Copy the coefficients into your DSP code and implement with the direct-form-I difference equation: y[n] = b0·x[n] + b1·x[n-1] + b2·x[n-2] − a1·y[n-1] − a2·y[n-2]. For Q > 20 at low frequencies on embedded fixed-point DSPs, use transposed direct-form-II for better numerical stability. Everything runs client-side; no values leave your browser.
Frequently Asked Questions
What is a biquad filter?
A second-order IIR (infinite impulse response) filter, implemented as: y[n] = b0×x[n] + b1×x[n−1] + b2×x[n−2] − a1×y[n−1] − a2×y[n−2]. Five coefficients define its behavior. Audio DSP uses biquads as the basic building block for all EQ, filter, and shelf operations.
What is Q?
Q controls the bandwidth of peaking filters. Higher Q = narrower bump, lower Q = broader. For shelves, Q controls the slope transition sharpness. Common values: 0.707 (−3dB slope for shelves), 1.4 (musical bell), 5+ (notch/surgical).

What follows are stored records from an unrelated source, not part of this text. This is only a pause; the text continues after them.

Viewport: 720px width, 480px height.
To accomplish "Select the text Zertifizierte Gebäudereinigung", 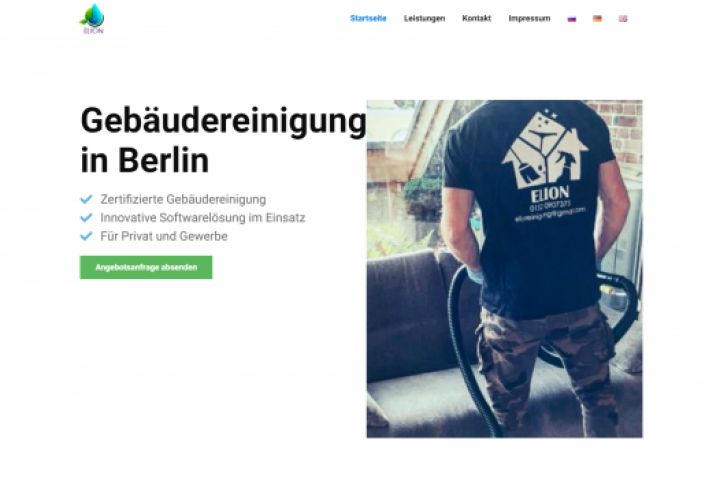I will [x=183, y=199].
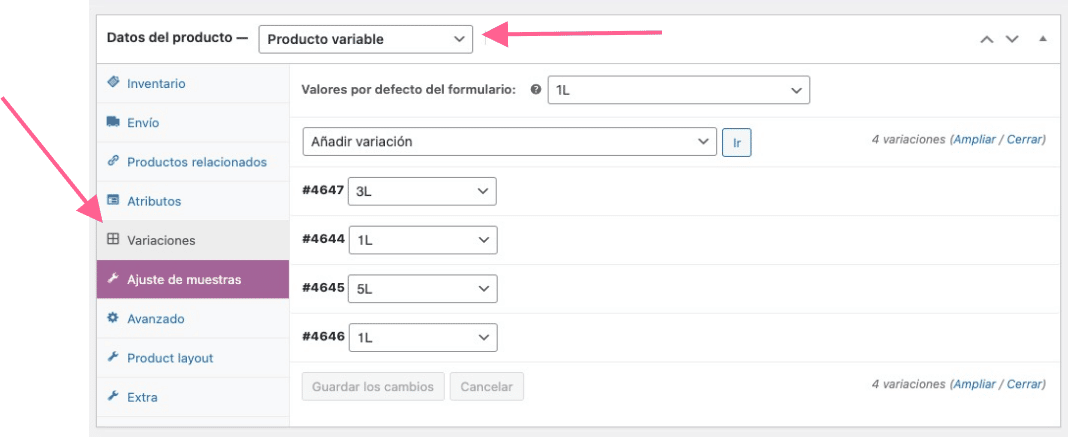Click the Atributos list icon
Screen dimensions: 1068x437
[x=113, y=201]
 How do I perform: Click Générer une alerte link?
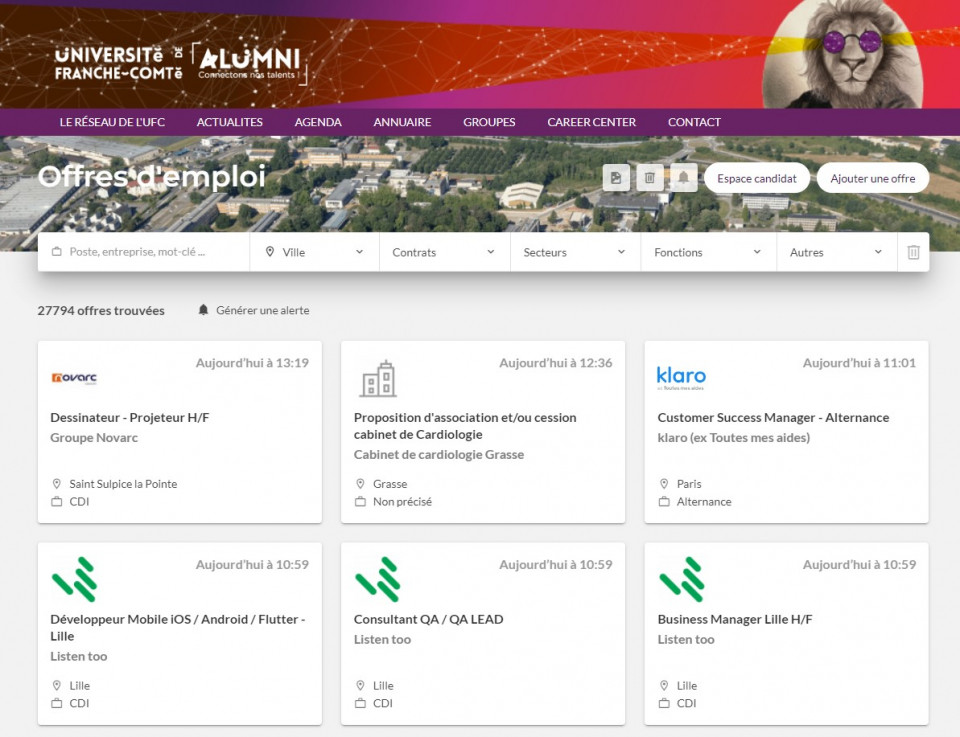click(x=262, y=310)
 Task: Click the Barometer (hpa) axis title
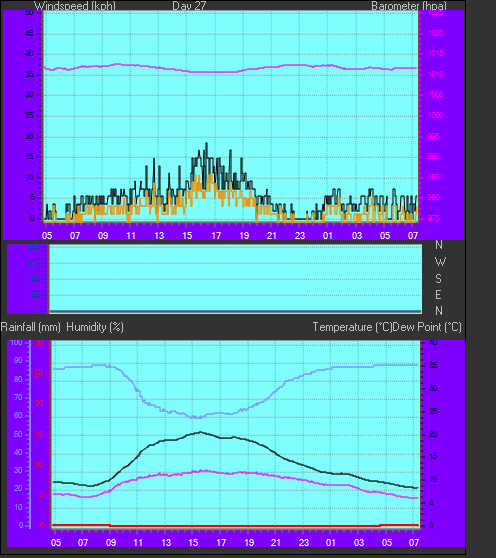pyautogui.click(x=409, y=6)
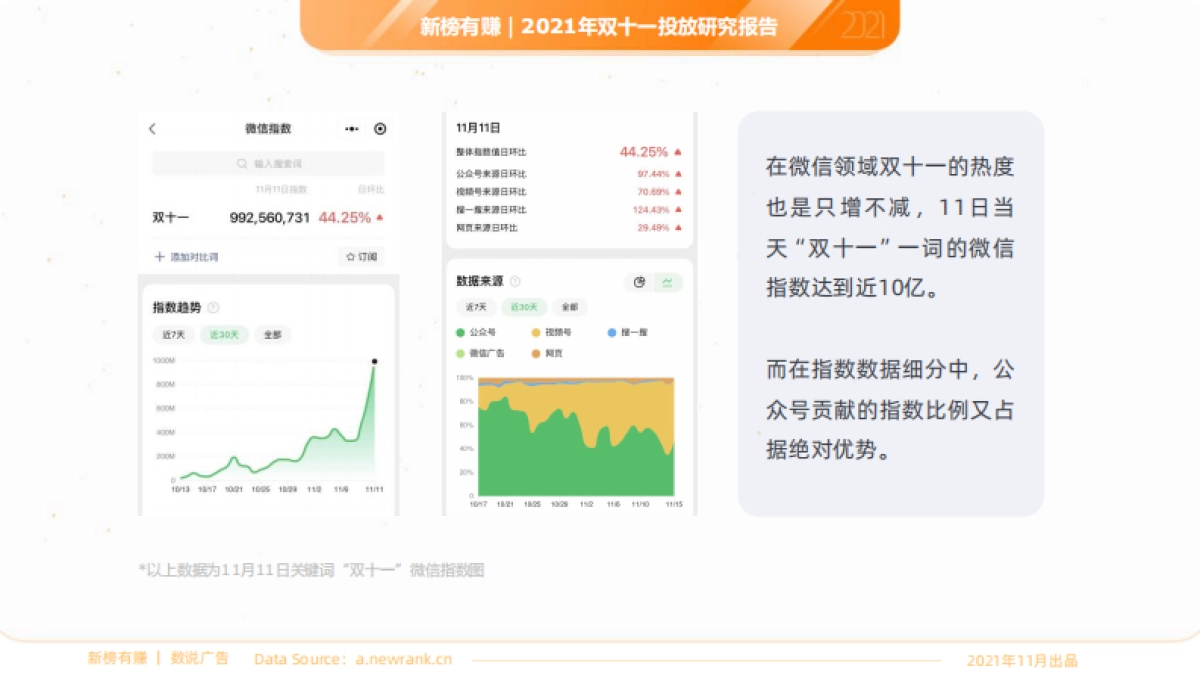Select 近7天 range in 数据来源 panel
This screenshot has height=675, width=1200.
476,307
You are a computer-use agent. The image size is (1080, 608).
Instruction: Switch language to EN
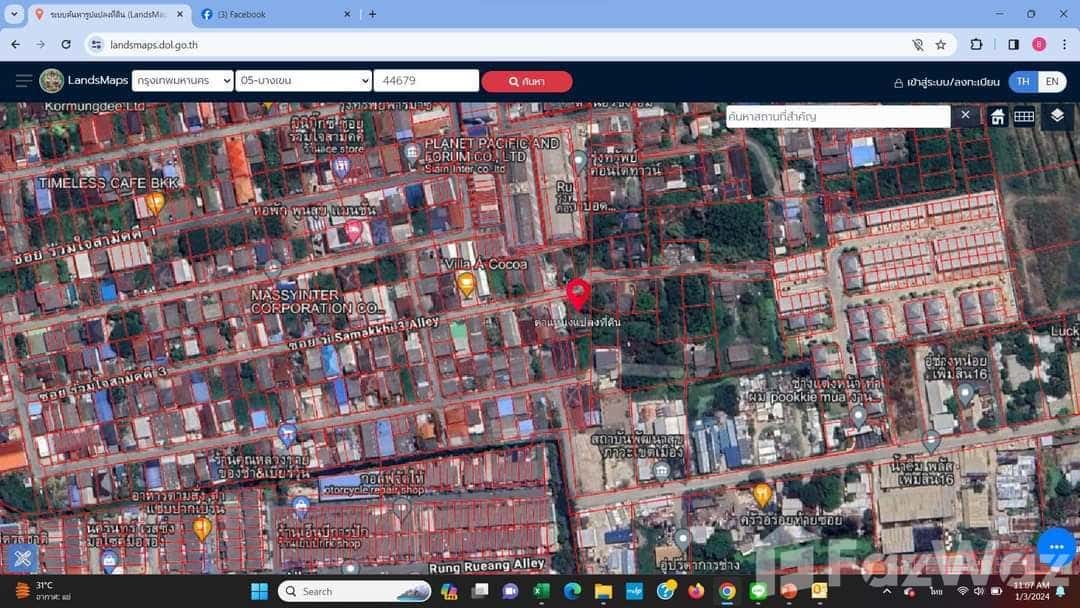coord(1051,82)

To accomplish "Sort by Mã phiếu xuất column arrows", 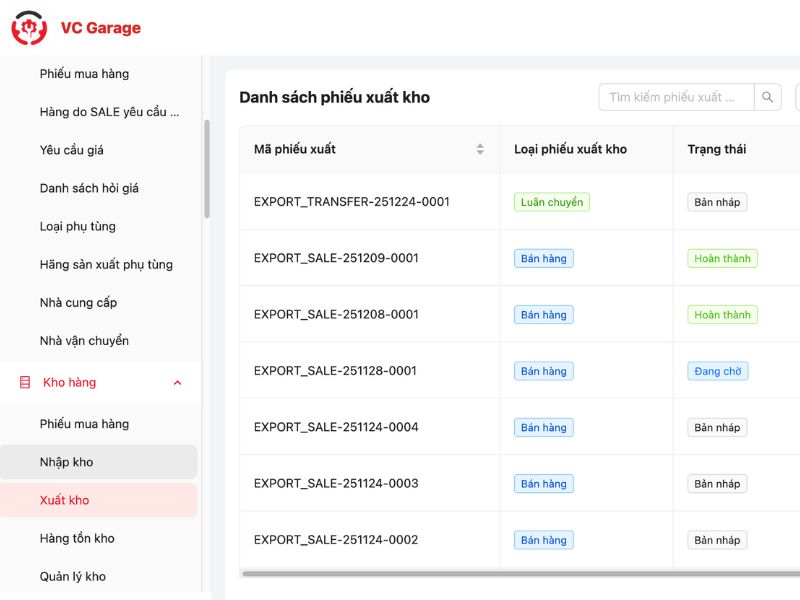I will 480,149.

What sample rate should I use?
Match your audio pipeline. CD/most consumer: 44.1 kHz. Pro: 48 kHz. Hi-res: 96 kHz or 192 kHz. Coefficients scale with sample rate — change the rate and recompute. Wrong sample rate at runtime produces detuned EQ.
What's the difference between peaking and shelf?
Peaking EQ boosts or cuts a narrow band around a center frequency — like a bell curve. Shelving boosts or cuts everything above (high-shelf) or below (low-shelf) a cutoff. Bass controls are usually low-shelf; treble is high-shelf. Parametric EQ mixes peaks in the mids.
Why are the coefficients normalized by a0?
The biquad difference equation has 6 coefficients; normalizing by a0 (dividing everything by it) reduces to 5 and simplifies the runtime math. All major DSP libraries (WebAudio, DSP textbooks, most embedded DSPs) use normalized forms.
Common Use Cases
Parametric EQ
Each band: one peaking biquad. Full 10-band EQ = 10 biquads in series. Tune center frequencies, Qs, and gains for any EQ curve.
Crossover Network
Low-pass + high-pass biquads create 2-way speaker crossover at a chosen frequency (Linkwitz-Riley: two cascaded Butterworths).
Tone Controls
Bass = low-shelf at ~100Hz. Treble = high-shelf at ~10kHz. Both with Q ≈ 0.707 for smooth response.
Notch / Anti-Hum
Very high Q peaking (Q > 10) with negative gain to remove 60Hz line hum or narrow-band noise.
Anti-Alias / DC Block
Low-pass biquad at fs/2 × 0.4 to prevent aliasing before downsampling; high-pass at ~20Hz to remove DC and sub-sonic content.